(Given records begins)

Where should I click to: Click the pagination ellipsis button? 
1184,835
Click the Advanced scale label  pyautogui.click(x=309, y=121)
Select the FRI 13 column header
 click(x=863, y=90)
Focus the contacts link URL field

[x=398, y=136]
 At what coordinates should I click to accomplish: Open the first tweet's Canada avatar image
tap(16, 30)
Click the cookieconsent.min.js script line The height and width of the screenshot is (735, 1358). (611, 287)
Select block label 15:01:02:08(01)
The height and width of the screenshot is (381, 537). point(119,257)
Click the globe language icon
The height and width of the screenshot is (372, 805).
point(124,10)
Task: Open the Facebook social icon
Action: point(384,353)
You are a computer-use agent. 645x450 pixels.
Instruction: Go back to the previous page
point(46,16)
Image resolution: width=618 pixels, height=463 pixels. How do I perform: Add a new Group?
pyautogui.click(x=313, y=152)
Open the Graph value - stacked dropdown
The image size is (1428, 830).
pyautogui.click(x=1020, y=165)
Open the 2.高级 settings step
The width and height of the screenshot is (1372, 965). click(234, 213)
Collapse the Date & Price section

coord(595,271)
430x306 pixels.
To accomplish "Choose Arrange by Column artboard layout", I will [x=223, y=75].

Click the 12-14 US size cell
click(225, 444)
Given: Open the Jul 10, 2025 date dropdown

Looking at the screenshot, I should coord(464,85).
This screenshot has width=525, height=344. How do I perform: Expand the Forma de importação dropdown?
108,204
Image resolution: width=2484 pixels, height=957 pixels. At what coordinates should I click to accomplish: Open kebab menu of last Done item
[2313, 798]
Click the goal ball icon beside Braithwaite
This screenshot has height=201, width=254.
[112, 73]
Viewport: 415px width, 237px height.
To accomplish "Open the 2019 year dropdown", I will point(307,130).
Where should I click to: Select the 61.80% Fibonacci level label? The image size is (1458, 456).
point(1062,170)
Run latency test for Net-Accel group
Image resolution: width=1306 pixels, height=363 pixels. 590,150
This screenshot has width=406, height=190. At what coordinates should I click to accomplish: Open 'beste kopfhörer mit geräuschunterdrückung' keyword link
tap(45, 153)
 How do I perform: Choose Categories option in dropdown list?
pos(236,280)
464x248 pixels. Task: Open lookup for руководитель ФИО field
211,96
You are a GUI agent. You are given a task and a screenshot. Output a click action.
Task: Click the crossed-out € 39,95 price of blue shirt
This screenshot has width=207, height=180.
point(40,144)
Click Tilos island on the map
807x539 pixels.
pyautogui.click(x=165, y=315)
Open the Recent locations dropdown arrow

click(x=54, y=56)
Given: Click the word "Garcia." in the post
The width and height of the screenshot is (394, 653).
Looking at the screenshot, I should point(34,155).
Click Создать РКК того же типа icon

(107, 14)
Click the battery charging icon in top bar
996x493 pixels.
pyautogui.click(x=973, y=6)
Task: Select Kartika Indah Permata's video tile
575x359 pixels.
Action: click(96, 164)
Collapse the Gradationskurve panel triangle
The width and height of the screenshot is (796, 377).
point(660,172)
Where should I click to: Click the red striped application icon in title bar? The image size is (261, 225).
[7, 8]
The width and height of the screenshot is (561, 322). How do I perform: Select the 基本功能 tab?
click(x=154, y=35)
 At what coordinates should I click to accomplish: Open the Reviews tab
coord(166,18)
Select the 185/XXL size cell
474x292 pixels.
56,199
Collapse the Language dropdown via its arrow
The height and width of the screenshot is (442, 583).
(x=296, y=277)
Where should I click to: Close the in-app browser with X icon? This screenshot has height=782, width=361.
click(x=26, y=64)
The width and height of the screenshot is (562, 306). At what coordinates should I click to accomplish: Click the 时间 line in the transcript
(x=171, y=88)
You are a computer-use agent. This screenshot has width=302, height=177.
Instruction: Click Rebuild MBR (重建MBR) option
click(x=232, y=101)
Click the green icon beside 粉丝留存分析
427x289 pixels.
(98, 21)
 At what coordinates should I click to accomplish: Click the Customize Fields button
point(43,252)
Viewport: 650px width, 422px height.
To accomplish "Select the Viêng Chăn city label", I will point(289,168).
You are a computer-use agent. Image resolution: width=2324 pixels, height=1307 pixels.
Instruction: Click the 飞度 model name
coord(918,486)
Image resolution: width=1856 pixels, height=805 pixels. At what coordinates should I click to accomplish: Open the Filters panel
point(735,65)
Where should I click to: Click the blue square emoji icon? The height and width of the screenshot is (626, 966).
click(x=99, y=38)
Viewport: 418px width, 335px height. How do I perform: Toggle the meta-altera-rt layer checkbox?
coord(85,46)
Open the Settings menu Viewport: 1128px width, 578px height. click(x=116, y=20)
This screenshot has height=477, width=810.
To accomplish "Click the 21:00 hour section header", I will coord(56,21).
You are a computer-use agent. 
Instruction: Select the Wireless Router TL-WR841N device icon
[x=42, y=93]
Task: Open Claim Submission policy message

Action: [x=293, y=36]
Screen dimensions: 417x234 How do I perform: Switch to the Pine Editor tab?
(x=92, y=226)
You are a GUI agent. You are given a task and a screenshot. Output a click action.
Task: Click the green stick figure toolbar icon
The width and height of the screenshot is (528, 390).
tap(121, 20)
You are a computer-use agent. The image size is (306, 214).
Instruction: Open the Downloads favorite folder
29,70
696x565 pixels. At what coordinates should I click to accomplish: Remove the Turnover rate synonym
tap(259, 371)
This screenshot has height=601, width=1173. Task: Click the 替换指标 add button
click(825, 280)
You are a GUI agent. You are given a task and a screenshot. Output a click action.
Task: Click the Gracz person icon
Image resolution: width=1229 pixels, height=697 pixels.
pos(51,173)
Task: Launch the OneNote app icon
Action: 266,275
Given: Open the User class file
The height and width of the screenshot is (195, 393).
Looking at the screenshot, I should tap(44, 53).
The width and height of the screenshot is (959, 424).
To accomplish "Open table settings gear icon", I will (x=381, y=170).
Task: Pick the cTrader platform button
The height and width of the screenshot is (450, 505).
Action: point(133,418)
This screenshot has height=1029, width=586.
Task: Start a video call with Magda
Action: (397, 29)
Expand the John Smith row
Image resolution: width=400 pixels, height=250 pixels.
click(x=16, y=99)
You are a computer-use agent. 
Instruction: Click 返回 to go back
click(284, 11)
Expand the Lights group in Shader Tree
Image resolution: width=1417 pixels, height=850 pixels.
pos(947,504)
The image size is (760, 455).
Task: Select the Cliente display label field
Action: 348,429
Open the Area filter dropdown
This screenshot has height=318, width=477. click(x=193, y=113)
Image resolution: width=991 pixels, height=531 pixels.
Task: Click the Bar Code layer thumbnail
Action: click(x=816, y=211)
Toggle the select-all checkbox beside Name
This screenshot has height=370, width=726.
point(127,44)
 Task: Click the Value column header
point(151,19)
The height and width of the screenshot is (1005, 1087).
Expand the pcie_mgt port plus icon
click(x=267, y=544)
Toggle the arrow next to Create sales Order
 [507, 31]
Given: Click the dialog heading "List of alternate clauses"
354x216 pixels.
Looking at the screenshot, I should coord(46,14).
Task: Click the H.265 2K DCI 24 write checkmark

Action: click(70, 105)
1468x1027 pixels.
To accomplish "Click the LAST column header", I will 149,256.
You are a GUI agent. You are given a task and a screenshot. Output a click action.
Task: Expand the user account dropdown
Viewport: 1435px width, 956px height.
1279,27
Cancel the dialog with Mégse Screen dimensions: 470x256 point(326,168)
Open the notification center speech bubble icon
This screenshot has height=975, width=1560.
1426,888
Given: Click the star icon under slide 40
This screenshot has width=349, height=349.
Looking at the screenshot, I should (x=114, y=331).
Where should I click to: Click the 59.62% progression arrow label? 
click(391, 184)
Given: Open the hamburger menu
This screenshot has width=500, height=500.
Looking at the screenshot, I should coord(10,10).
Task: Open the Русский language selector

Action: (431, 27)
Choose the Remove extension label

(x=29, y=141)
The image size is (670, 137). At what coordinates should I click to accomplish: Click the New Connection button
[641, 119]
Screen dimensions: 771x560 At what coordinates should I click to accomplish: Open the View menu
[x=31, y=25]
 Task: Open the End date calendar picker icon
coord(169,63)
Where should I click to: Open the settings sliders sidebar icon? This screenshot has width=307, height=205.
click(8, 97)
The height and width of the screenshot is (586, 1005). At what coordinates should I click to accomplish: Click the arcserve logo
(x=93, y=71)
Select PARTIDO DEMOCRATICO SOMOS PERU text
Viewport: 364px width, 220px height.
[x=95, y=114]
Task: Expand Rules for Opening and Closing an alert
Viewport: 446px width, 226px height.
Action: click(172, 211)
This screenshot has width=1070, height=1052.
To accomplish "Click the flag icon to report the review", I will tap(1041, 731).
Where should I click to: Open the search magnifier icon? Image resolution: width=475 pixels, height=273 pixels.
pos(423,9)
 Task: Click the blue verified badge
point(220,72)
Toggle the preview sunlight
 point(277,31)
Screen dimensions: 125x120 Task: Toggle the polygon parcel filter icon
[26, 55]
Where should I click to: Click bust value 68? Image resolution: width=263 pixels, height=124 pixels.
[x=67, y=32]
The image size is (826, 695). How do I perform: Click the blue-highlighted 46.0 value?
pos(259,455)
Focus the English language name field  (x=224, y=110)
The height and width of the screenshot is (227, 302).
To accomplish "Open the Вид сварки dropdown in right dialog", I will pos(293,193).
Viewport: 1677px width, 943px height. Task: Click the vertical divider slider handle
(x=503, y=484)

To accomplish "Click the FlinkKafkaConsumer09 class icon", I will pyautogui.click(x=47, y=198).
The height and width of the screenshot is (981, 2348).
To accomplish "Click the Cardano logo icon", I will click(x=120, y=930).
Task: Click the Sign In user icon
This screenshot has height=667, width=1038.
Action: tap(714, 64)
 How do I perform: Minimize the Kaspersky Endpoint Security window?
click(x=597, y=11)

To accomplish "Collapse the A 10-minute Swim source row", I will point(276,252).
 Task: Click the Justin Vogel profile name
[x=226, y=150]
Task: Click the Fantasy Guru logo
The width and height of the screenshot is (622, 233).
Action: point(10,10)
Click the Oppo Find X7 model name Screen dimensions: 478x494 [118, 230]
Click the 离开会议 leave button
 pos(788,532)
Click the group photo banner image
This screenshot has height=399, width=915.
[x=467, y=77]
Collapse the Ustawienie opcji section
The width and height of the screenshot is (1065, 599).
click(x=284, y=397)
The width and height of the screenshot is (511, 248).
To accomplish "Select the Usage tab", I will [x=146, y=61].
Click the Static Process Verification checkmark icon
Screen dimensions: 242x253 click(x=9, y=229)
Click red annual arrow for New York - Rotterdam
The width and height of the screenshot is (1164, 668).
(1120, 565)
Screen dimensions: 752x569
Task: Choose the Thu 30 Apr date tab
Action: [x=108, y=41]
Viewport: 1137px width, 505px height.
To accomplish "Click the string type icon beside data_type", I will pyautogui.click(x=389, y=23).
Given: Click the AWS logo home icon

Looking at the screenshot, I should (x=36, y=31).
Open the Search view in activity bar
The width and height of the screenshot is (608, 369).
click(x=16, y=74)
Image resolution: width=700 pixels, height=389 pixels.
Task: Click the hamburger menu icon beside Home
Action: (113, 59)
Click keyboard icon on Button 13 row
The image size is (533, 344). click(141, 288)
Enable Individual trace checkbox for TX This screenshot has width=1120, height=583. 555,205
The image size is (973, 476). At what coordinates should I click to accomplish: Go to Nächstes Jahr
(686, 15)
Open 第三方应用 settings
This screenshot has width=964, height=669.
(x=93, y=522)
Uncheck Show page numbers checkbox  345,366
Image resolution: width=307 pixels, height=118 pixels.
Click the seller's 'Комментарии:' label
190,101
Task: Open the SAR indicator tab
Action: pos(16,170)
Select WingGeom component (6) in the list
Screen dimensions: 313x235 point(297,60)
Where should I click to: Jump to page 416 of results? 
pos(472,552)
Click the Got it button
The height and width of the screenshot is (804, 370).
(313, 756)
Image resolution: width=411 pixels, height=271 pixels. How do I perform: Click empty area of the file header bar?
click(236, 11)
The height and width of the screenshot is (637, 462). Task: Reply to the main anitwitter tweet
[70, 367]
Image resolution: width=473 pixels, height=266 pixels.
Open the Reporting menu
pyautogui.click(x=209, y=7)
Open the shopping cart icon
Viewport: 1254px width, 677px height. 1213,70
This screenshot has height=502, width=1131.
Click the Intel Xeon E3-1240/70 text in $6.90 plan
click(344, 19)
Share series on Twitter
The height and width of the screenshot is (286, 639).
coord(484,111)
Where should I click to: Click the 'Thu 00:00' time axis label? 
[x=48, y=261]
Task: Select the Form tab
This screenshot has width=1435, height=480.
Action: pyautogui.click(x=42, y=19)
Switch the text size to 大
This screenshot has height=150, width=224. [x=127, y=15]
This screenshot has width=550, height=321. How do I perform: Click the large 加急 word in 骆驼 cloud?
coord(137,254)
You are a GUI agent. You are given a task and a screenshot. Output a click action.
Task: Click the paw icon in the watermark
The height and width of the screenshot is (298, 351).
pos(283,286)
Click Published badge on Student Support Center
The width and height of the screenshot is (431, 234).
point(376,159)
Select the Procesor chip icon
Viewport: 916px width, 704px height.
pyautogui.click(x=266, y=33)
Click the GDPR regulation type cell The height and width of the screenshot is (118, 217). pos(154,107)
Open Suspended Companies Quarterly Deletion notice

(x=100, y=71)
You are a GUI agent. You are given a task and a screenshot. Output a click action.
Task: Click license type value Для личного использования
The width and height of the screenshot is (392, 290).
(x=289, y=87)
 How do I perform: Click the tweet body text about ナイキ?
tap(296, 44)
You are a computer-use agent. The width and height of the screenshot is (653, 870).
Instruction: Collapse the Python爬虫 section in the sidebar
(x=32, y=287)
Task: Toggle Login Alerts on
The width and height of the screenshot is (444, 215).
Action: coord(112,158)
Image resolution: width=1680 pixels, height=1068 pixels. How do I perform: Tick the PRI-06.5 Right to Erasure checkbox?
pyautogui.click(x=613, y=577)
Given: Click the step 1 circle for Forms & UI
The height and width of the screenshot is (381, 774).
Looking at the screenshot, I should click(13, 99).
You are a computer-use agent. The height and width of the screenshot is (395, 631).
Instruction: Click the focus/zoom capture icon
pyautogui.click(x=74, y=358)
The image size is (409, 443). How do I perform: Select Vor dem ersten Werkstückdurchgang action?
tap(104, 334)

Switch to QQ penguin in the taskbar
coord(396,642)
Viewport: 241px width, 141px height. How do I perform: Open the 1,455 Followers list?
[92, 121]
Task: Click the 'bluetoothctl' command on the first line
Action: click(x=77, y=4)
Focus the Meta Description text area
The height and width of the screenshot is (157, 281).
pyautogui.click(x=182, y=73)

(Given records ends)

Problem description: Output only the lines that run from the one containing "Viewport: 241px width, 141px" through the last line of the material above, both included.

Solution to this task:
Viewport: 241px width, 141px height. How do I perform: Open the 1,455 Followers list?
[92, 121]
Task: Click the 'bluetoothctl' command on the first line
Action: click(x=77, y=4)
Focus the Meta Description text area
The height and width of the screenshot is (157, 281).
pyautogui.click(x=182, y=73)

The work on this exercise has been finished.